Indigenous peoples represent 5% of the world's population yet secure over 80% of global biodiversity. Often, indigenous territories are located in remote and protected regions of the world under various titles like ‘autonomous’ or ‘aboriginal’ regions in Euro-Asia and Canada, ‘tribal areas’ or ‘belts’ in India and Pakistan, ‘communal reserves’ in Latin America, and ‘homelands’ in Hawaii.

 

Such peoples, despite their protection, are increasingly vulnerable to the ill effects of modernisation – climate change, social inequality, discrimination, and resource scarcities especially land. Reconciling such issues is regarded as a ‘right' and, only by securing the importance of such rights, a traditional native livelihood can thrive with the environment. Exercising indigenous rights has a central role in strengthening social resistance against modern activities of extractivism and exploitation, with the legal geographies of land and treaties proving as major barriers impeding it.

 

Indigenous rights are one of the few entitlements which have had a profound role in slowing the pace of ecological collapse. By harnessing a deep intrinsic relationship with the environment, indigenous peoples can support their unique identities, cultures, and spiritual well-being. The land and natural resources withheld within their distinct territories are inextricably linked to their livelihoods and without it, their expression of indignity hence survival would be ill-fated.

 

In reflection of this, the recent wave of indigenous ‘refugees' from the 365 islands of Guna Yala, Panama, is an absolute violation of both their rights and the environment. Rising sea levels have forced locals, the first indigenous communities in Latin America in fact, to relocate from their lands – with their territories expected to be inundated completely by 2050. Magdalena Martinez and many other islanders have been forced to move from their homeland into the mainland – two places of huge lifestyle contradistinction. Peru state authorities have helped with the relocation by constructing 300 new households, yet homes for an additional 30,000 are still needed.

 

Relocating the locals will inevitably require huge lifestyle shifts in their working and living conditions, diet and hobbies, culture and traditions, and so on. Unfortunately, displacement is a future inevitability for many indigenous around the world as if the heinous records of colonial oppression haven’t done enough already.

 

Climate change is threatening the security of indigenous livelihoods and the legal power they possess for safeguarding the environment by counteracting incentives of extraction and exploitation. Upholding indigenous rights is one of the most powerful barriers protecting all of us from a future of climate catastrophe.
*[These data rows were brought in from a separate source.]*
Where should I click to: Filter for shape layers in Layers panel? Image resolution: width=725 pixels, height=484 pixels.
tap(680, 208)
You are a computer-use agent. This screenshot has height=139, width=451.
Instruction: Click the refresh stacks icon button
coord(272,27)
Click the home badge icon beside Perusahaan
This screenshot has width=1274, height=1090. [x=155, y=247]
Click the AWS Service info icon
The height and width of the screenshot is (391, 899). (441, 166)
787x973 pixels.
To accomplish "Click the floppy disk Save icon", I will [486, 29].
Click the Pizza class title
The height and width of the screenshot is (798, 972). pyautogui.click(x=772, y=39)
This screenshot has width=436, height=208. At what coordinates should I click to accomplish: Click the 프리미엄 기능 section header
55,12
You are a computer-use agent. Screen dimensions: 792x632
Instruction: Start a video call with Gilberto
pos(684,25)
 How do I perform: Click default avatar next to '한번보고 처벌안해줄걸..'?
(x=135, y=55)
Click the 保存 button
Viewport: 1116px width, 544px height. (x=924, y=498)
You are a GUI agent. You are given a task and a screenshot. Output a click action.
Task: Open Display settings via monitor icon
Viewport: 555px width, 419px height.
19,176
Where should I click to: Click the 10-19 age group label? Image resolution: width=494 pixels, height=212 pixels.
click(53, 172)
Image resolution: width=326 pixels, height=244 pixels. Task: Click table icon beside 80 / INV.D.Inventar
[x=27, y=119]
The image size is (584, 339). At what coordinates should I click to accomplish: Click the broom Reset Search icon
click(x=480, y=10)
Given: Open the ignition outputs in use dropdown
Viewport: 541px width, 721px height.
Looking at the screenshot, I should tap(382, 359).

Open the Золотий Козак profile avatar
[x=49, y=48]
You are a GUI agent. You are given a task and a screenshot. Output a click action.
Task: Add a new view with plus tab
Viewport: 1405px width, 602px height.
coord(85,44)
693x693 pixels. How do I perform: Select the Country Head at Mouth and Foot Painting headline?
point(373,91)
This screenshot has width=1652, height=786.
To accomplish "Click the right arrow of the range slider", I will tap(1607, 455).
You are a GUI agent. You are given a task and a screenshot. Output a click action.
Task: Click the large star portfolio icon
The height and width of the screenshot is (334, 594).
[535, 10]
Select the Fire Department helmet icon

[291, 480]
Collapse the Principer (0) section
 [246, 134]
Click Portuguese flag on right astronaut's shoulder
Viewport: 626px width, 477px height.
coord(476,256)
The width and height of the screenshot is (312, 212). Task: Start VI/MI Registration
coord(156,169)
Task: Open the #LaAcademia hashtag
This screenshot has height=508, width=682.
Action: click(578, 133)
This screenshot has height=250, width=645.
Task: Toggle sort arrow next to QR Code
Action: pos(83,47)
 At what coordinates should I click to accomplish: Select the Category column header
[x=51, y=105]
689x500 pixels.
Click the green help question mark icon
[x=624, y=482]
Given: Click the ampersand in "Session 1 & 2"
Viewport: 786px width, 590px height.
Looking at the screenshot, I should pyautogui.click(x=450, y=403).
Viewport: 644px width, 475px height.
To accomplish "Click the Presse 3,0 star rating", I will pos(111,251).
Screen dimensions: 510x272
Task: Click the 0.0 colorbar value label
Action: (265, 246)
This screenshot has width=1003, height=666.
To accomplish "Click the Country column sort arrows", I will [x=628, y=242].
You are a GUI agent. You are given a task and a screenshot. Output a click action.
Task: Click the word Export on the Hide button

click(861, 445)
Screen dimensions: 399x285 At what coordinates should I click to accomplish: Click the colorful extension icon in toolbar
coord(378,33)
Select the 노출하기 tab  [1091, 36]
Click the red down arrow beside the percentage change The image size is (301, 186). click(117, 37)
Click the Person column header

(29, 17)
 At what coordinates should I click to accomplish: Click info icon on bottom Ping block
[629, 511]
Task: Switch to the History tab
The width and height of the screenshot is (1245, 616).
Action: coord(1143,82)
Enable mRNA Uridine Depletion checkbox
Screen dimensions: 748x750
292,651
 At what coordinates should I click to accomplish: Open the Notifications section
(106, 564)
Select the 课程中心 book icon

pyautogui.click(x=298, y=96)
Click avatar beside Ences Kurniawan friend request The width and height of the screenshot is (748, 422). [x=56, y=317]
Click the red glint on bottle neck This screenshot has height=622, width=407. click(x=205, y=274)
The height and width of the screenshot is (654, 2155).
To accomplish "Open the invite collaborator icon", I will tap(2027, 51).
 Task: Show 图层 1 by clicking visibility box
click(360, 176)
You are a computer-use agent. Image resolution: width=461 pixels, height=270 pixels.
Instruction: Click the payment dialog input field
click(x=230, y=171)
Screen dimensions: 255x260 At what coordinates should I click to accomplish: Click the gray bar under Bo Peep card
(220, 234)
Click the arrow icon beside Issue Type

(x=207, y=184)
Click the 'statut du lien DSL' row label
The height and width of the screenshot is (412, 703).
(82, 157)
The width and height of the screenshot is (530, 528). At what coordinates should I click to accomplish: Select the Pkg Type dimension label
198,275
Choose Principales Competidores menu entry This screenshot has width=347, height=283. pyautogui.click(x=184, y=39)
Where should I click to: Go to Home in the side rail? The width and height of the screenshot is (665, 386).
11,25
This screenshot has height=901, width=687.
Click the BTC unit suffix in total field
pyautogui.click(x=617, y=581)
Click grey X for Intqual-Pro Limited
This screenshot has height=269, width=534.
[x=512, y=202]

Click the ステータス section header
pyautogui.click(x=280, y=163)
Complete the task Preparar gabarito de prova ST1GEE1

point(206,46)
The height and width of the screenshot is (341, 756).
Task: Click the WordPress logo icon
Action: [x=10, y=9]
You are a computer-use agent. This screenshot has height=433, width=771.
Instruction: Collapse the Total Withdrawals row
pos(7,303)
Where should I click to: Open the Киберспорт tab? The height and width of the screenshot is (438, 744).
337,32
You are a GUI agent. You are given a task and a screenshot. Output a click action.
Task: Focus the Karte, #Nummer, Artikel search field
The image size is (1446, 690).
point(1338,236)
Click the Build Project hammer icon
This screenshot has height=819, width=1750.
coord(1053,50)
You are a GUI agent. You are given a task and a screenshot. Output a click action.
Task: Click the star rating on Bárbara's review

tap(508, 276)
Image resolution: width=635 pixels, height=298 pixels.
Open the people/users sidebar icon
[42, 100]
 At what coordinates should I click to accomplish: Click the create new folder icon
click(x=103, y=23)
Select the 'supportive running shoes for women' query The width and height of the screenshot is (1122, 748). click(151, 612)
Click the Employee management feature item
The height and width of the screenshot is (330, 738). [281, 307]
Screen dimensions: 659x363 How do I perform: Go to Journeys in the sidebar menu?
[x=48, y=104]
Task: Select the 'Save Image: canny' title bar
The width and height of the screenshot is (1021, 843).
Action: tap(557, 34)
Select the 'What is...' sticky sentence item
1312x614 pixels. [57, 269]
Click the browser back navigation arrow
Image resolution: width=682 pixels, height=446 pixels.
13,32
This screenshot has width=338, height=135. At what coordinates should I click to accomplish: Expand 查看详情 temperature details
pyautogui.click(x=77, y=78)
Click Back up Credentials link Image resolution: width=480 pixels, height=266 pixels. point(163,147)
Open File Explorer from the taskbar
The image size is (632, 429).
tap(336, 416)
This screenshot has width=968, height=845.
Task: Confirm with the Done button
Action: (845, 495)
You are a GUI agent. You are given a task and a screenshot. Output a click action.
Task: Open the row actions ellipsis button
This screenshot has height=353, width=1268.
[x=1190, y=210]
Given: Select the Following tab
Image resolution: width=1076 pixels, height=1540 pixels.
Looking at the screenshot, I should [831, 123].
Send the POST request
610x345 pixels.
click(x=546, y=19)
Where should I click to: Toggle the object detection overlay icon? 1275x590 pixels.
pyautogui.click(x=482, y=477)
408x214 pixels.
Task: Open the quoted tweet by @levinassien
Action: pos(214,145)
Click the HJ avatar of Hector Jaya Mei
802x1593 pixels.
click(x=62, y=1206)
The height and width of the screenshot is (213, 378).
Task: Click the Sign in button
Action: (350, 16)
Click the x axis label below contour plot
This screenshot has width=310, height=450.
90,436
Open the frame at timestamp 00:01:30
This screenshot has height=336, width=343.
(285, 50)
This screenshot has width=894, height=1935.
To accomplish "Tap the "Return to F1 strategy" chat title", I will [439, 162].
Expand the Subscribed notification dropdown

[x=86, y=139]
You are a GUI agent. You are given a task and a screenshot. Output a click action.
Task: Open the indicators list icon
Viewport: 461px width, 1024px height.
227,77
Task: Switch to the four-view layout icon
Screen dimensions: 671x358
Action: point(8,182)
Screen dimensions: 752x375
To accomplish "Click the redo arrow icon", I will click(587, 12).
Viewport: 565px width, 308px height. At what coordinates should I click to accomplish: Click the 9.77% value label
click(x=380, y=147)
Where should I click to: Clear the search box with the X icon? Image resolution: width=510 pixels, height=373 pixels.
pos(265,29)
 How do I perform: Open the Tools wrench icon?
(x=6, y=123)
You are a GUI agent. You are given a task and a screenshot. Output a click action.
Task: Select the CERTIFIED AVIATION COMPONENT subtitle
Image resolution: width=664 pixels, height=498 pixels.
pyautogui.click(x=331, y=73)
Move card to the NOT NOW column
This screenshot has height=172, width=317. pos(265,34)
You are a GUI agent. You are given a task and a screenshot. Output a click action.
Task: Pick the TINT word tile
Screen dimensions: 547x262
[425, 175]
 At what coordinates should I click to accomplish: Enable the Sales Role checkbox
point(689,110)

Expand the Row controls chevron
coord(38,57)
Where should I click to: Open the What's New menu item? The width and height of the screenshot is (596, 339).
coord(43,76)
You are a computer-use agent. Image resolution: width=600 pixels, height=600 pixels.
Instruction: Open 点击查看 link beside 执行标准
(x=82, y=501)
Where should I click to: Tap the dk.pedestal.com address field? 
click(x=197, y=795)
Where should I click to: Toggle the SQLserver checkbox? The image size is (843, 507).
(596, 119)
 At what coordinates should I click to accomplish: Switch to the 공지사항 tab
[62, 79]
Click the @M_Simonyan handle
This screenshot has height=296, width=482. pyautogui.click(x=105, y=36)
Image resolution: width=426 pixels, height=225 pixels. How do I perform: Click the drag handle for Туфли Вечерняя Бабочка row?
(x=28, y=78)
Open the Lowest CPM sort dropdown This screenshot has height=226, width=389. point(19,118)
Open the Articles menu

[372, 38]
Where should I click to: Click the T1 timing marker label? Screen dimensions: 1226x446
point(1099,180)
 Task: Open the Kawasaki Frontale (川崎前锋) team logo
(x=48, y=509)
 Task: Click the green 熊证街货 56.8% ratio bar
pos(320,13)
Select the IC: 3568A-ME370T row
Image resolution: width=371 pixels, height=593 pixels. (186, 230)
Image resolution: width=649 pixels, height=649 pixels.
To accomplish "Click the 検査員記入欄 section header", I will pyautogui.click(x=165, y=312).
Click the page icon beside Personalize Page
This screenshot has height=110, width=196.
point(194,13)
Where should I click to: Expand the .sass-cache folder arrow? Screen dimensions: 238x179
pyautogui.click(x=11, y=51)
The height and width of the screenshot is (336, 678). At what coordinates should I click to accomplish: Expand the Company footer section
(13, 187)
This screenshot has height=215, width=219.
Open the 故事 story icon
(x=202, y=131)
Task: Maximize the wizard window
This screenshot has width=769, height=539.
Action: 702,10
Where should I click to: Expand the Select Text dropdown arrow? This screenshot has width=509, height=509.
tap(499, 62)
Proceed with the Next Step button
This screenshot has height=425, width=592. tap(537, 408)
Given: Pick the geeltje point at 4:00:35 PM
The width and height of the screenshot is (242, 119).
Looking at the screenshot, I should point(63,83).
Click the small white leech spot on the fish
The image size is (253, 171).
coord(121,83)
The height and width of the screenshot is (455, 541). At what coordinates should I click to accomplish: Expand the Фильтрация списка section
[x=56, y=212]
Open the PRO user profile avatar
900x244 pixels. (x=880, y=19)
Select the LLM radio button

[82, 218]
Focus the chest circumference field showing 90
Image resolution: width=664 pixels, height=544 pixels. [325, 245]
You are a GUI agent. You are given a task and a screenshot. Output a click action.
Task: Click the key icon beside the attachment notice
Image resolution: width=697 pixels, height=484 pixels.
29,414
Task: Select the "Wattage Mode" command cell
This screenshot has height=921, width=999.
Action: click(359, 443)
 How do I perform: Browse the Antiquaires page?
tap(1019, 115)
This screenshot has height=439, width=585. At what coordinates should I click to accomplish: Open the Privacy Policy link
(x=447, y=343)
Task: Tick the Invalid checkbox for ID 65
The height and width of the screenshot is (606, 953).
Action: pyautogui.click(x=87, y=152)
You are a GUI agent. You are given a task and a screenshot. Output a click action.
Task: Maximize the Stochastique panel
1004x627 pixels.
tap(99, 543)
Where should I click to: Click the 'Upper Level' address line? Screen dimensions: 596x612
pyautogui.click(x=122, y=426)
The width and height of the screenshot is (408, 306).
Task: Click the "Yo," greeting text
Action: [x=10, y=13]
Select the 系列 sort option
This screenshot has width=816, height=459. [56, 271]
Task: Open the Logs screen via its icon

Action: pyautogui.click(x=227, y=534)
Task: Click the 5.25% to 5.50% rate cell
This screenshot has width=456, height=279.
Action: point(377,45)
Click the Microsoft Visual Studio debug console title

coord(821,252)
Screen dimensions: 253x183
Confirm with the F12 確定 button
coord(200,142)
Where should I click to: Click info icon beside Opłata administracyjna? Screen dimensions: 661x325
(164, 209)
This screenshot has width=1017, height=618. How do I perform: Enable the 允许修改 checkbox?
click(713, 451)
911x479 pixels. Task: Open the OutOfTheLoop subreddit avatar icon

But still, the remaining 95%, or more narrowly 17% who live in the world’s current developed countries, underappreciate the tremendous gift of native peoples which can teach us how to act and behave like global stewards.

 

Indigenous peoples are our last line of defence against climate change, but it is we, the non-natives, who have to become the treaty upholding their rights of a traditional way of life and their partners by committing efforts to protect their native livelihoods for the sake of ecological sacrosanctity.